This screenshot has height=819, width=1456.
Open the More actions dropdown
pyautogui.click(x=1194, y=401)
--------------------------------
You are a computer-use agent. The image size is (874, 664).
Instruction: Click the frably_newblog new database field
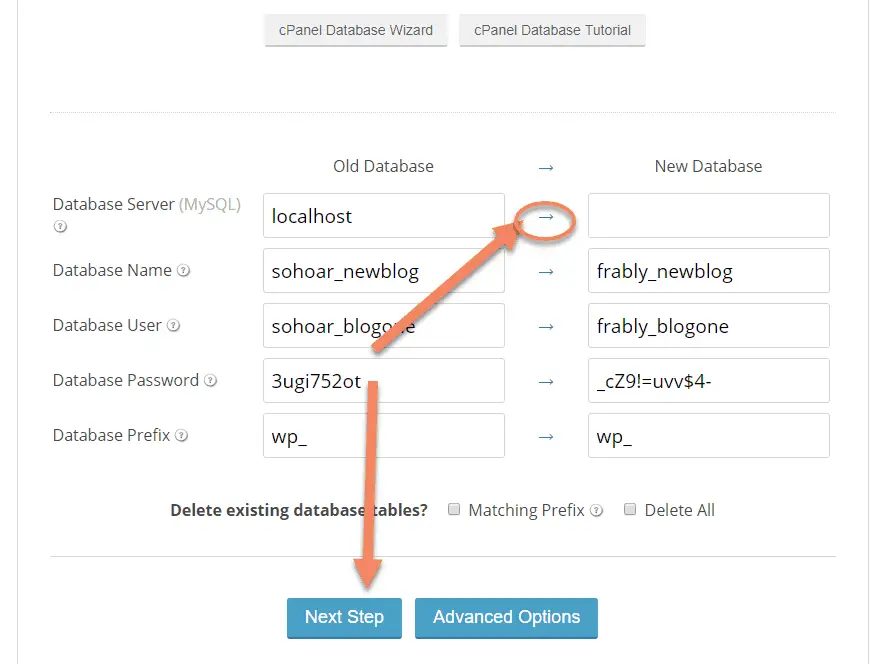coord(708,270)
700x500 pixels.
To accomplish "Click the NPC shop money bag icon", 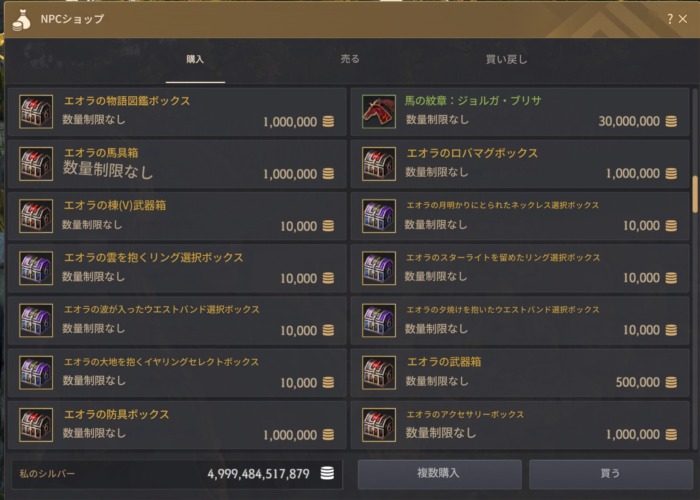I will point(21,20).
--------------------------------
▸ JOB
Put everything from the line containing "This screenshot has height=819, width=1456." down to the line containing "pyautogui.click(x=1194, y=401)", both included, into a numbered list, one line per number, and drop any blank lines.

▸ RESULT FOR THIS TASK
1. This screenshot has height=819, width=1456.
2. Open the More actions dropdown
3. pyautogui.click(x=1194, y=401)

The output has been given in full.